#### RECORDS TO USE ####

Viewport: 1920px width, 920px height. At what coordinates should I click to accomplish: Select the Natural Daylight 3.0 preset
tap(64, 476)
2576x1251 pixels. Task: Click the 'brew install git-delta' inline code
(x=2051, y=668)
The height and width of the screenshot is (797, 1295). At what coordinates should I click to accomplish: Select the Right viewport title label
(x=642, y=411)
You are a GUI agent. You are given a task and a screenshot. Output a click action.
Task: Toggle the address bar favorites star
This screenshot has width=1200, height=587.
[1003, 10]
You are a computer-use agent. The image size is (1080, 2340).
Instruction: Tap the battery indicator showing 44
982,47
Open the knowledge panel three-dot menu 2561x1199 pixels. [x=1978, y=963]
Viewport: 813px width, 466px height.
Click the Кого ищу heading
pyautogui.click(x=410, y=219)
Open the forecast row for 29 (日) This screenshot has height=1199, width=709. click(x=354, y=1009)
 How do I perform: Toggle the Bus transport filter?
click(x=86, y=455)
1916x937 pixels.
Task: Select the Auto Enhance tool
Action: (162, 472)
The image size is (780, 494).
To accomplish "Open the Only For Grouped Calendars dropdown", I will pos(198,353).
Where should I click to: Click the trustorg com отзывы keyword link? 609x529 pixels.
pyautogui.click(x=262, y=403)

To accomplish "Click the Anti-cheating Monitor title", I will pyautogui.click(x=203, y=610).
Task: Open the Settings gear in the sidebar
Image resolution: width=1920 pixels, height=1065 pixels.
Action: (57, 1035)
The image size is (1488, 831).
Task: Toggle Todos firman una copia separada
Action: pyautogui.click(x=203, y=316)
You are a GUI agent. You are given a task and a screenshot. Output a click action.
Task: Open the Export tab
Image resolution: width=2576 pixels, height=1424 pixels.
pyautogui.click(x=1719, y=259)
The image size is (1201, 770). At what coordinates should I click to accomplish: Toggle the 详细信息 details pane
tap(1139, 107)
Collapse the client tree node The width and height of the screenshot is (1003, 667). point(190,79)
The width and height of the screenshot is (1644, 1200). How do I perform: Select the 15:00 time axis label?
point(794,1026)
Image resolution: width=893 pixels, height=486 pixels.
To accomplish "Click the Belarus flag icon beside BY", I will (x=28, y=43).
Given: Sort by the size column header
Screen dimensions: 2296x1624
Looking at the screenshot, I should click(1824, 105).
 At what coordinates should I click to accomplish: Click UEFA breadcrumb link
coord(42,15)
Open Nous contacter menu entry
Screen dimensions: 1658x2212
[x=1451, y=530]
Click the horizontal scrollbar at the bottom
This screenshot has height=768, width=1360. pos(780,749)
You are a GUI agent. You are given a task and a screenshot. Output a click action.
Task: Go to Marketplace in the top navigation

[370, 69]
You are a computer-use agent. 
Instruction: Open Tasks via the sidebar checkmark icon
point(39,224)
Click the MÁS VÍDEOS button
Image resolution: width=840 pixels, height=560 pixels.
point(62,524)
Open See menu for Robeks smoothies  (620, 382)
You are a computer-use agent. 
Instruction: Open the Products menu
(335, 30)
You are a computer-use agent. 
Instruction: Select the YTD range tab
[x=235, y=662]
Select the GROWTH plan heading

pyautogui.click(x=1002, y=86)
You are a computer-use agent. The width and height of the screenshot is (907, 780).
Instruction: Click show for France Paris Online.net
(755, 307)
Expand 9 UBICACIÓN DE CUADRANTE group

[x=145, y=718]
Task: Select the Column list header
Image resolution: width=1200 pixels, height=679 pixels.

####

BRIEF: Please copy out the items again word for word, beginning at the line that contains "How do I perform: Toggle" and stopping after the line that contains "will (x=28, y=43).".

REPLY TO THE EXERCISE:
 How do I perform: Toggle the Bus transport filter?
click(x=86, y=455)
1916x937 pixels.
Task: Select the Auto Enhance tool
Action: (162, 472)
The image size is (780, 494).
To accomplish "Open the Only For Grouped Calendars dropdown", I will pos(198,353).
Where should I click to: Click the trustorg com отзывы keyword link? 609x529 pixels.
pyautogui.click(x=262, y=403)

To accomplish "Click the Anti-cheating Monitor title", I will pyautogui.click(x=203, y=610).
Task: Open the Settings gear in the sidebar
Image resolution: width=1920 pixels, height=1065 pixels.
Action: (57, 1035)
The image size is (1488, 831).
Task: Toggle Todos firman una copia separada
Action: pyautogui.click(x=203, y=316)
You are a GUI agent. You are given a task and a screenshot. Output a click action.
Task: Open the Export tab
Image resolution: width=2576 pixels, height=1424 pixels.
pyautogui.click(x=1719, y=259)
The image size is (1201, 770). At what coordinates should I click to accomplish: Toggle the 详细信息 details pane
tap(1139, 107)
Collapse the client tree node The width and height of the screenshot is (1003, 667). point(190,79)
The width and height of the screenshot is (1644, 1200). How do I perform: Select the 15:00 time axis label?
point(794,1026)
Image resolution: width=893 pixels, height=486 pixels.
To accomplish "Click the Belarus flag icon beside BY", I will (x=28, y=43).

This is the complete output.